# [WORK TASK]
In the stretch of the listing from its start through the line containing "(103, 626).", switch "location" to "position" and keep everything else the same. Leave the pictures out.

# [SOURCE MATERIAL]
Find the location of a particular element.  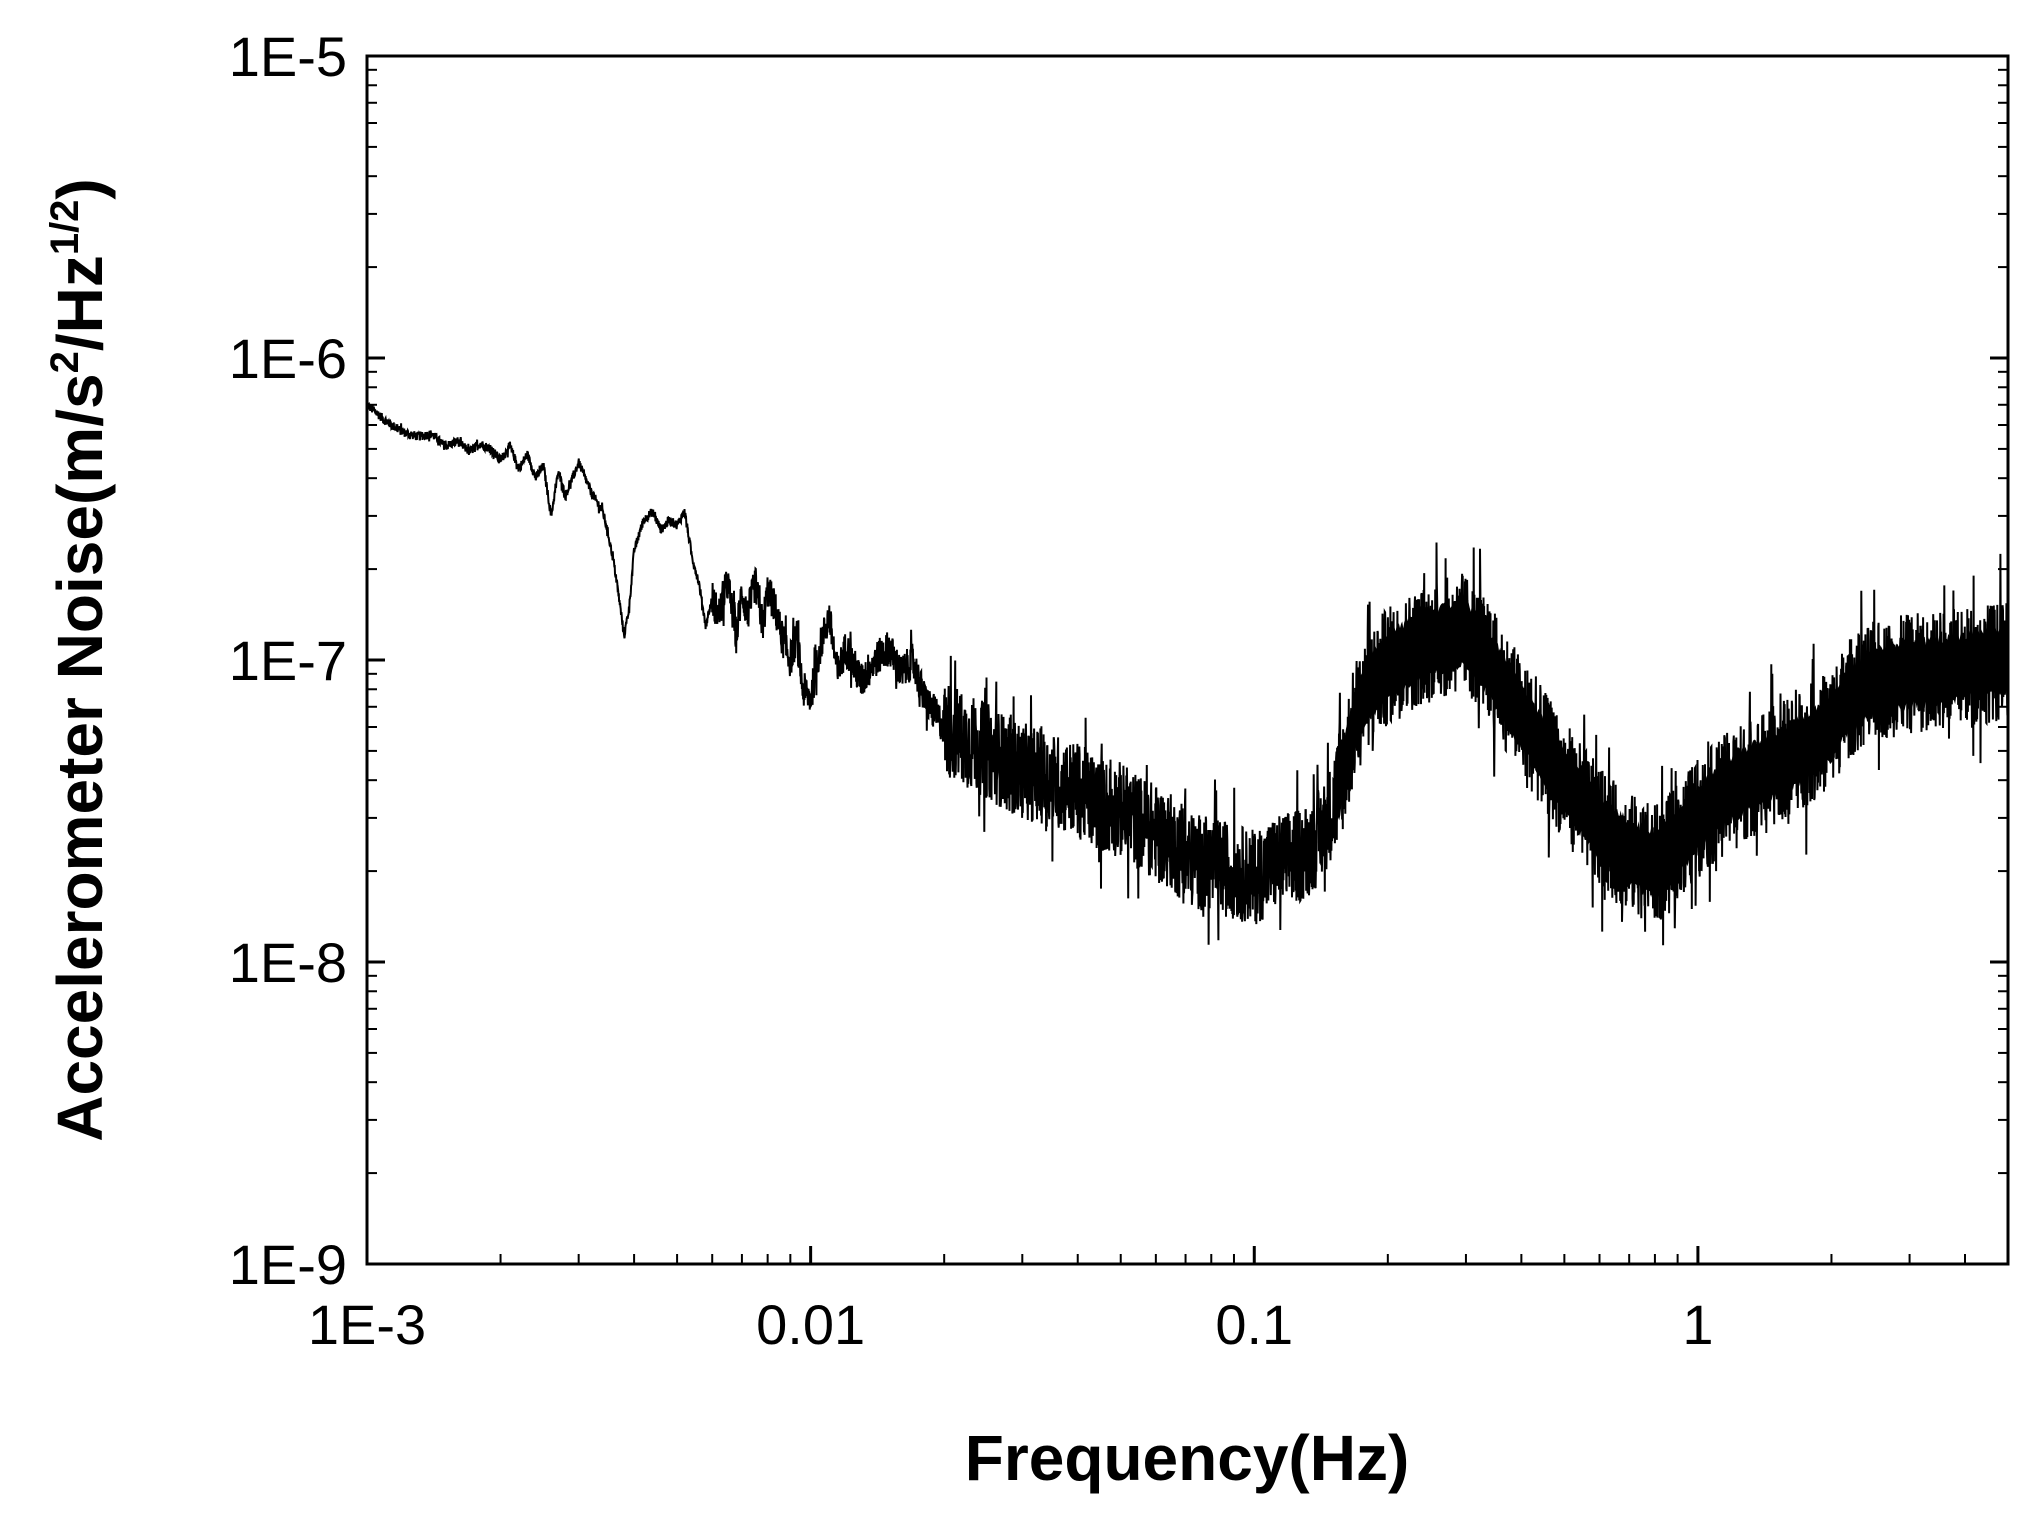

y-tick-label: 1E-9 is located at coordinates (288, 1264).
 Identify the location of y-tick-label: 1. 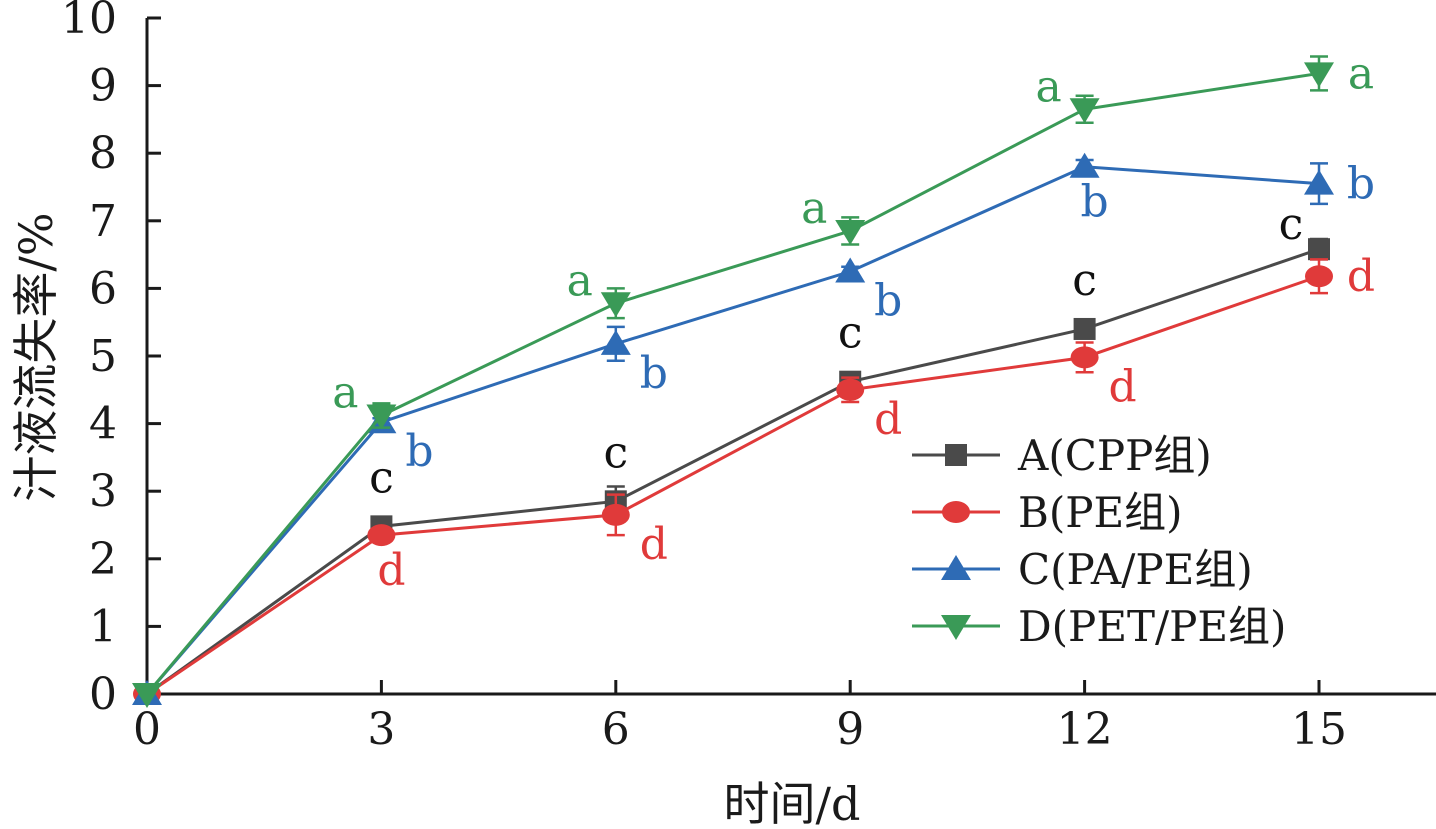
(103, 626).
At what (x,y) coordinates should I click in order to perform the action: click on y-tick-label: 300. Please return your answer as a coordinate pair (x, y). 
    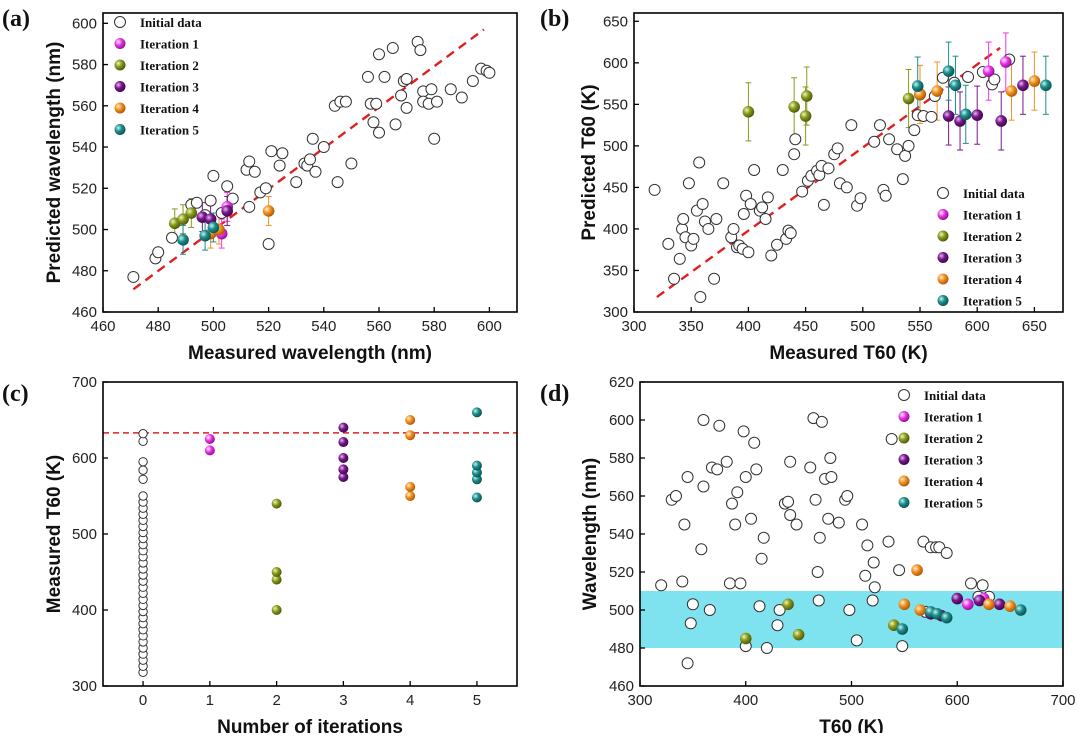
    Looking at the image, I should click on (616, 312).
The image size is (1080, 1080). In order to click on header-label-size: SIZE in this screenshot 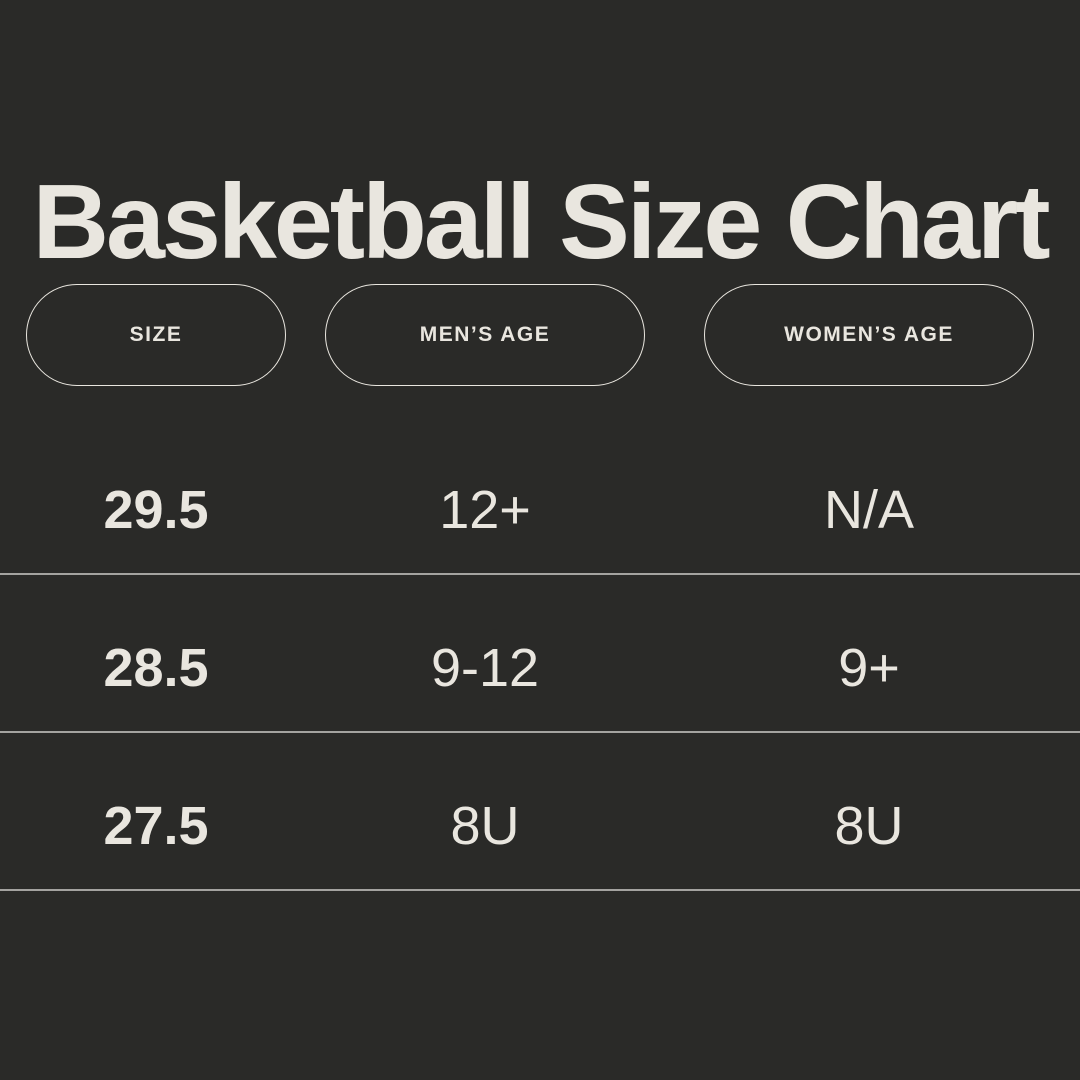, I will do `click(156, 334)`.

# [ANSWER SECTION]
Find the position of a particular element.  

y-tick-label: 1E-9 is located at coordinates (288, 1264).
 Identify the position of y-tick-label: 1. 
(103, 626).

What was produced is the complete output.